(Problem statement)
Your output should be everything below from the line containing "[Siga-nos em Instagram] (913, 150)" down to the line containing "Facebook AAMCV (111, 169)", both ends included, copied exactly, with pictures left out.

(Exercise input)
:::::

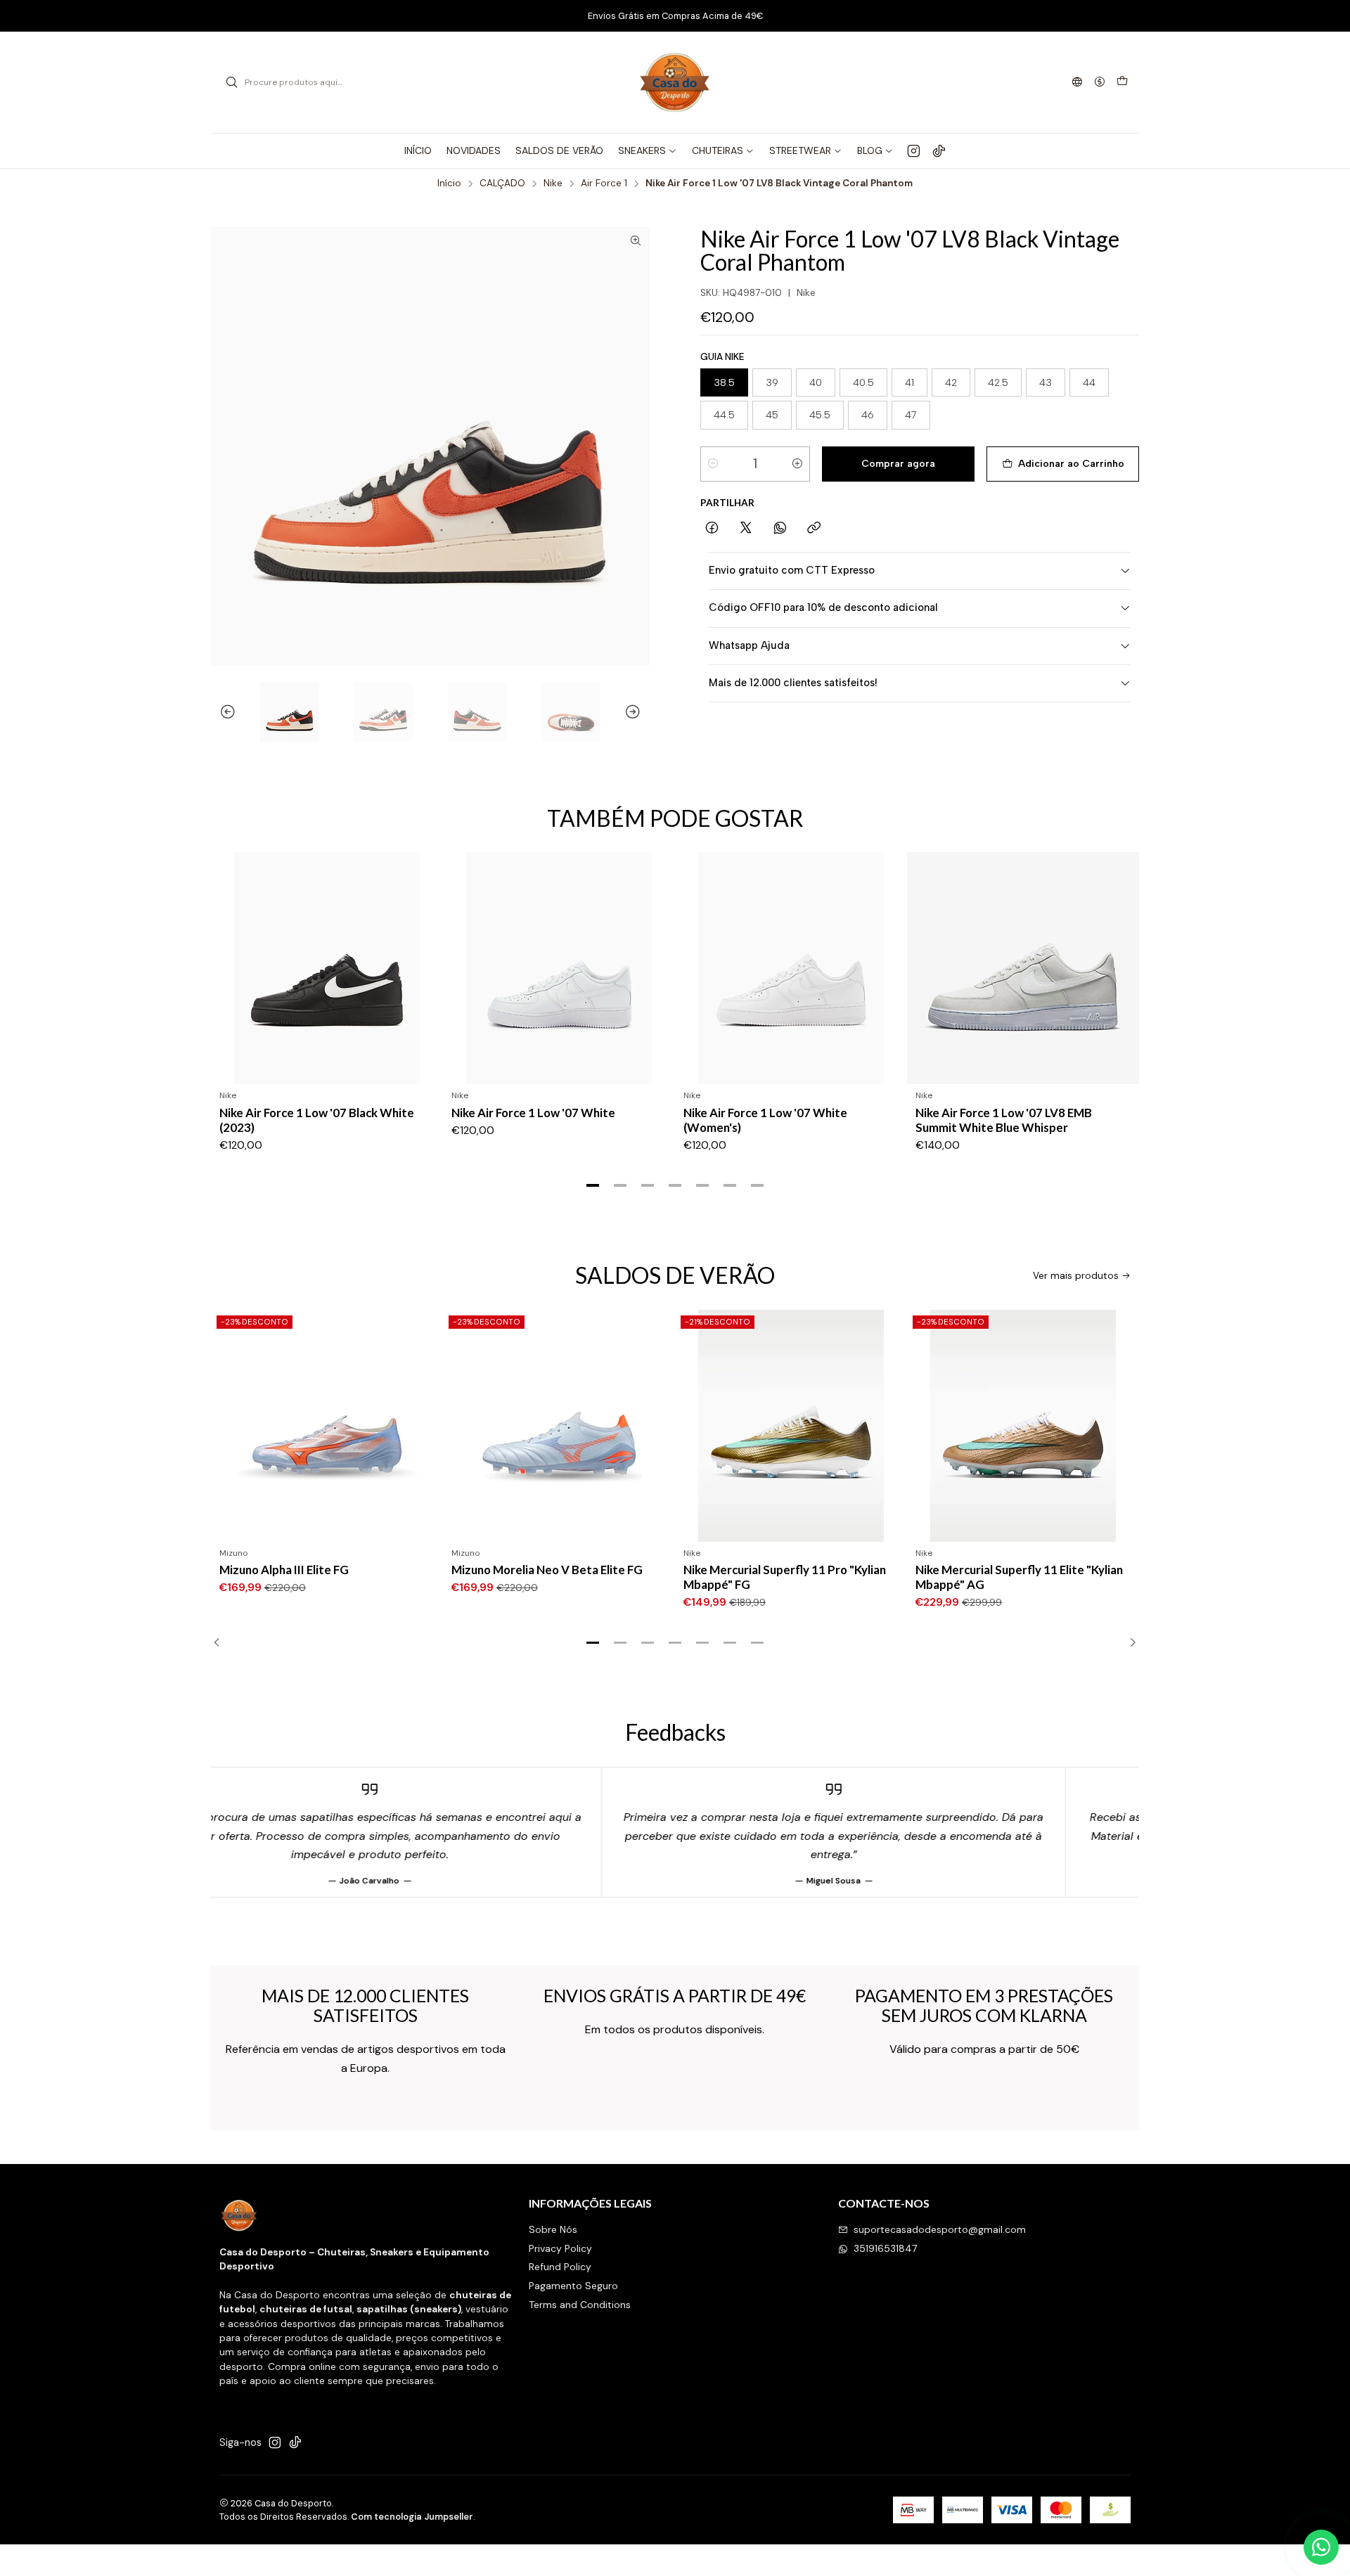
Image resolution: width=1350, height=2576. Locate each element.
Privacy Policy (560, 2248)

:::::

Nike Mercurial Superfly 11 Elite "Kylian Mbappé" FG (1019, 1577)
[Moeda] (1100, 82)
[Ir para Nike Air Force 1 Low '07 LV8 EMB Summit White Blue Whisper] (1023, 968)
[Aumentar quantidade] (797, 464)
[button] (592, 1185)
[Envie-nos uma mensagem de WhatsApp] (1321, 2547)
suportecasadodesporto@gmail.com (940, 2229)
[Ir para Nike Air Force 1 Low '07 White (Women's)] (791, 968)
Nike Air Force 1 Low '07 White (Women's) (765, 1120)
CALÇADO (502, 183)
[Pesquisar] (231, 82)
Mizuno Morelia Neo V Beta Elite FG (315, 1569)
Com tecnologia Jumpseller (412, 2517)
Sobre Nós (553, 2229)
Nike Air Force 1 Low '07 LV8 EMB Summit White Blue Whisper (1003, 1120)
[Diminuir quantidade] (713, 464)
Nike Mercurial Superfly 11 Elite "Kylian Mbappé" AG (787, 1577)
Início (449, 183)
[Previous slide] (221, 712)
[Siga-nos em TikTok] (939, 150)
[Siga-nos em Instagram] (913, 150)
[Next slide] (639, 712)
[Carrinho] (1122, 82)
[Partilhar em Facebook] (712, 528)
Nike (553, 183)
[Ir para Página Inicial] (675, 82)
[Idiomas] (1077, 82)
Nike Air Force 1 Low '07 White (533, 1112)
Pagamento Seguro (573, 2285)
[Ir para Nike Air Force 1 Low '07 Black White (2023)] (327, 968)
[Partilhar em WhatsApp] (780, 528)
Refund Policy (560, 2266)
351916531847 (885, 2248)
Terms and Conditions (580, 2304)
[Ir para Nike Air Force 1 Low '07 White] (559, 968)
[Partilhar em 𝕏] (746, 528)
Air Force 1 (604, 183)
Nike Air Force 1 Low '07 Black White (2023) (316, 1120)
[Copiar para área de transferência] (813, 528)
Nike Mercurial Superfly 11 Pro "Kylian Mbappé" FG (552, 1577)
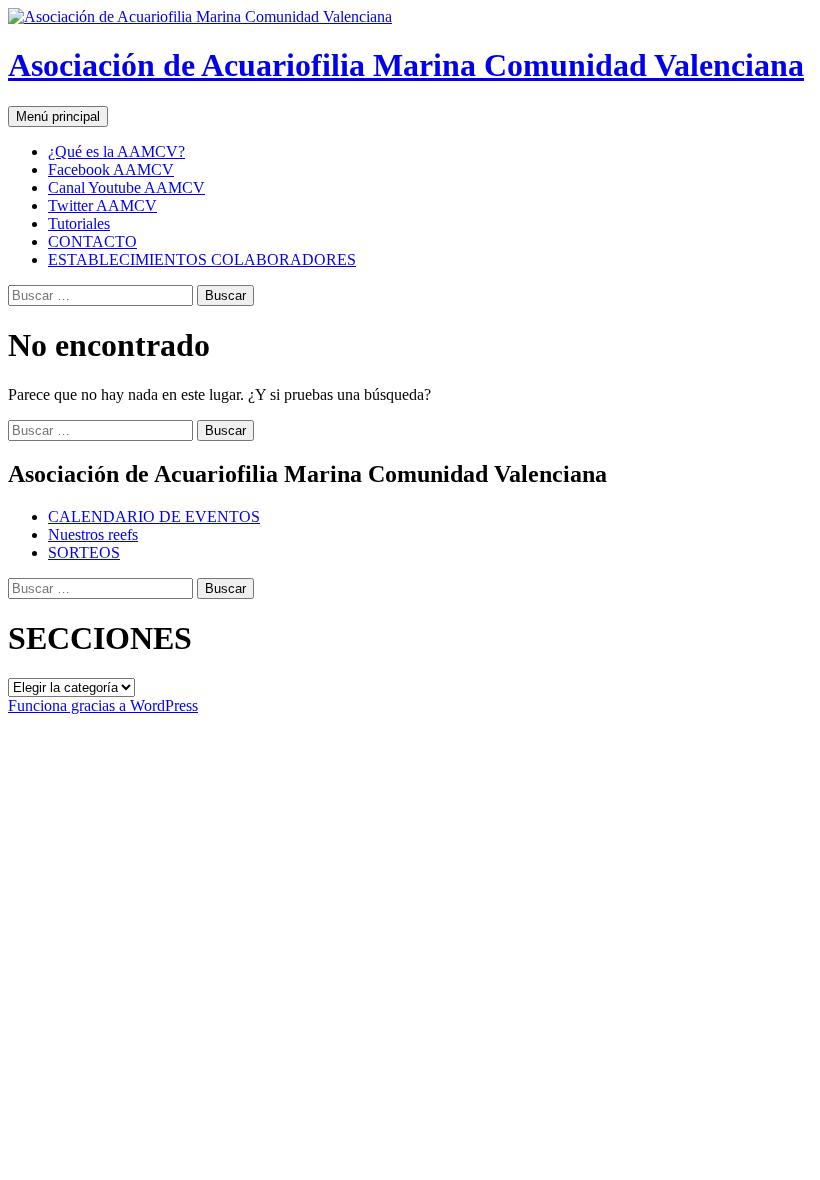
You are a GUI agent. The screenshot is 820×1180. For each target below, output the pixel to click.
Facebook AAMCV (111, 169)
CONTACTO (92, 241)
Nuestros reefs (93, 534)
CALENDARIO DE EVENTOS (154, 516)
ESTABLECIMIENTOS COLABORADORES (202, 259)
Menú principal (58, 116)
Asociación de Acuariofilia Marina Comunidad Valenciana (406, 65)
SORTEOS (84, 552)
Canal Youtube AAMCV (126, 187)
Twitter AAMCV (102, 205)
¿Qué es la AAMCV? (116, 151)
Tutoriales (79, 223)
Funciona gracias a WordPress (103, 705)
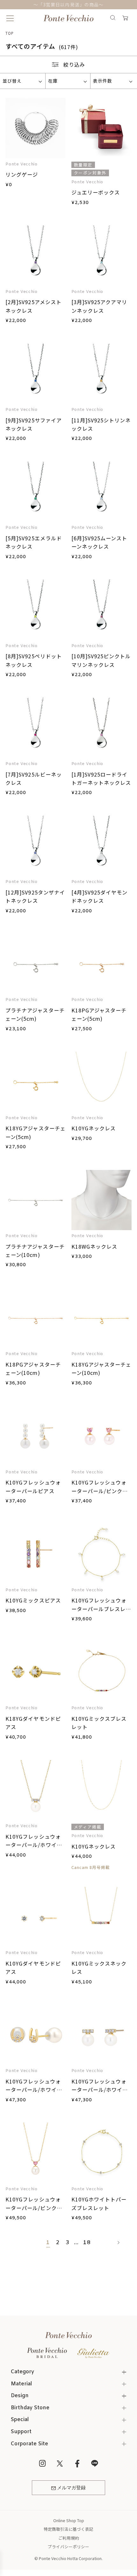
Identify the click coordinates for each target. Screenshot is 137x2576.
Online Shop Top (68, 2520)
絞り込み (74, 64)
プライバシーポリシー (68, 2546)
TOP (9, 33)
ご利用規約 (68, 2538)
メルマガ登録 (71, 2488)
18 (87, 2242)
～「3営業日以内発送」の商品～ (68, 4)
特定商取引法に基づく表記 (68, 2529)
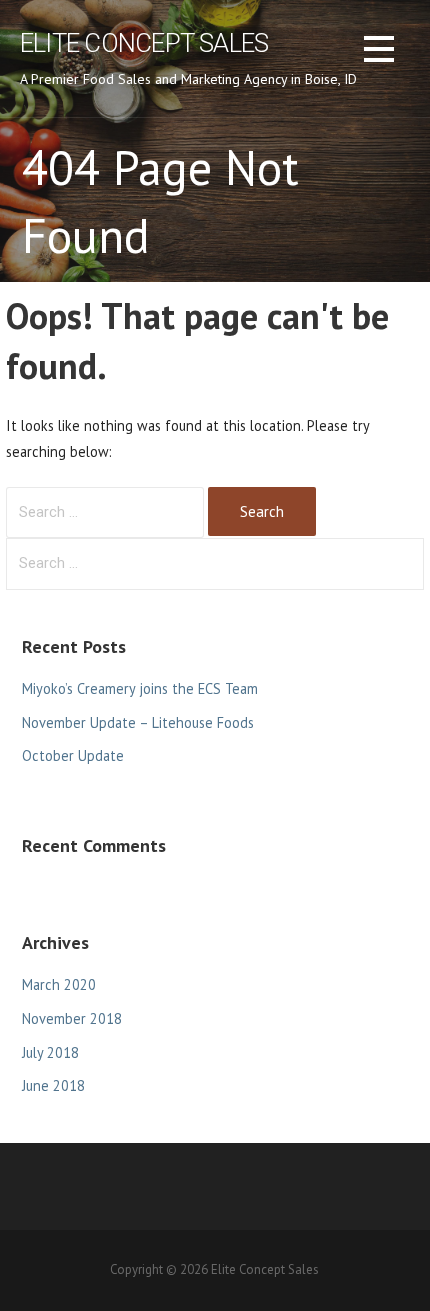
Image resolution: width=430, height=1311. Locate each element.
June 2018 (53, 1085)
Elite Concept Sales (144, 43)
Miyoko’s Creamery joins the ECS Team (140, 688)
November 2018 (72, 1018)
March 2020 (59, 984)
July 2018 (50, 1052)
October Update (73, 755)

:::::

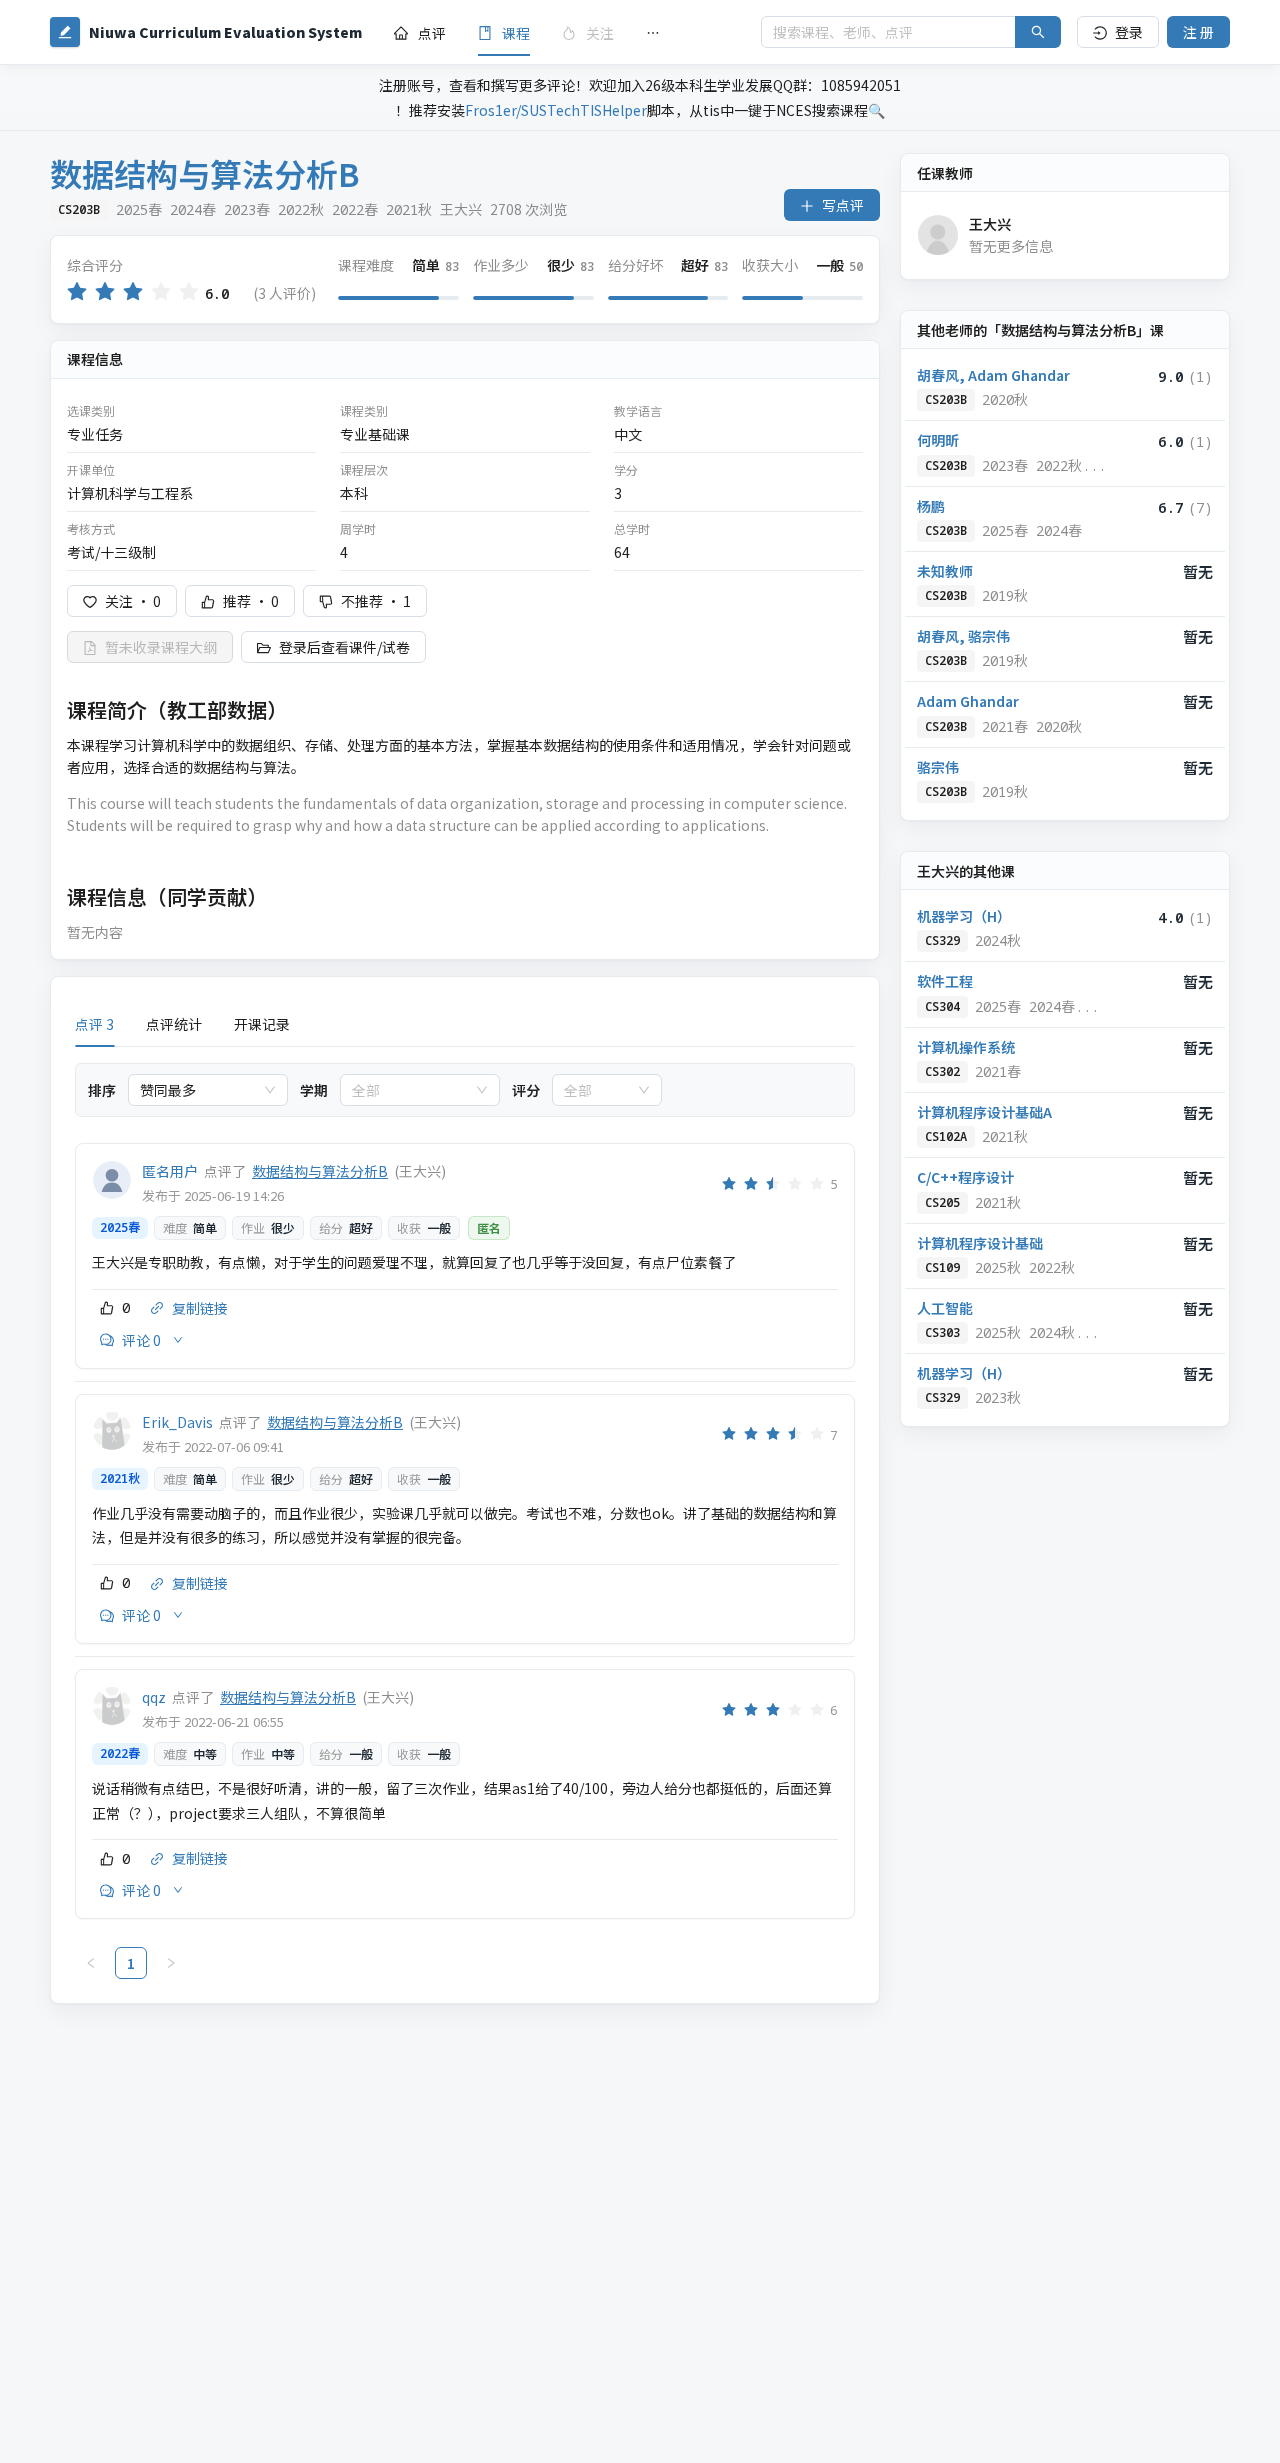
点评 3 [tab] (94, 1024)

:::::

(Result of the exercise)
[Siga-nos em Instagram] (913, 150)
[Next slide] (639, 712)
[Carrinho] (1122, 82)
[Partilhar em Facebook] (712, 528)
Nike (553, 183)
[Ir para Página Inicial] (675, 82)
[Idiomas] (1077, 82)
Nike Air Force 1 Low '07 White (533, 1112)
Pagamento Seguro (573, 2285)
[Ir para Nike Air Force 1 Low '07 Black White (2023)] (327, 968)
[Partilhar em WhatsApp] (780, 528)
Refund Policy (560, 2266)
351916531847 (885, 2248)
Terms and Conditions (580, 2304)
[Ir para Nike Air Force 1 Low '07 White] (559, 968)
[Partilhar em 𝕏] (746, 528)
Air Force 1 (604, 183)
Nike Air Force 1 Low '07 Black White (2023) (316, 1120)
[Copiar para área de transferência] (813, 528)
Nike Mercurial Superfly 11 Pro "Kylian Mbappé" FG (552, 1577)
You are a GUI agent. The screenshot is 820×1180. For each target below, output the pixel to click.
Facebook AAMCV (111, 169)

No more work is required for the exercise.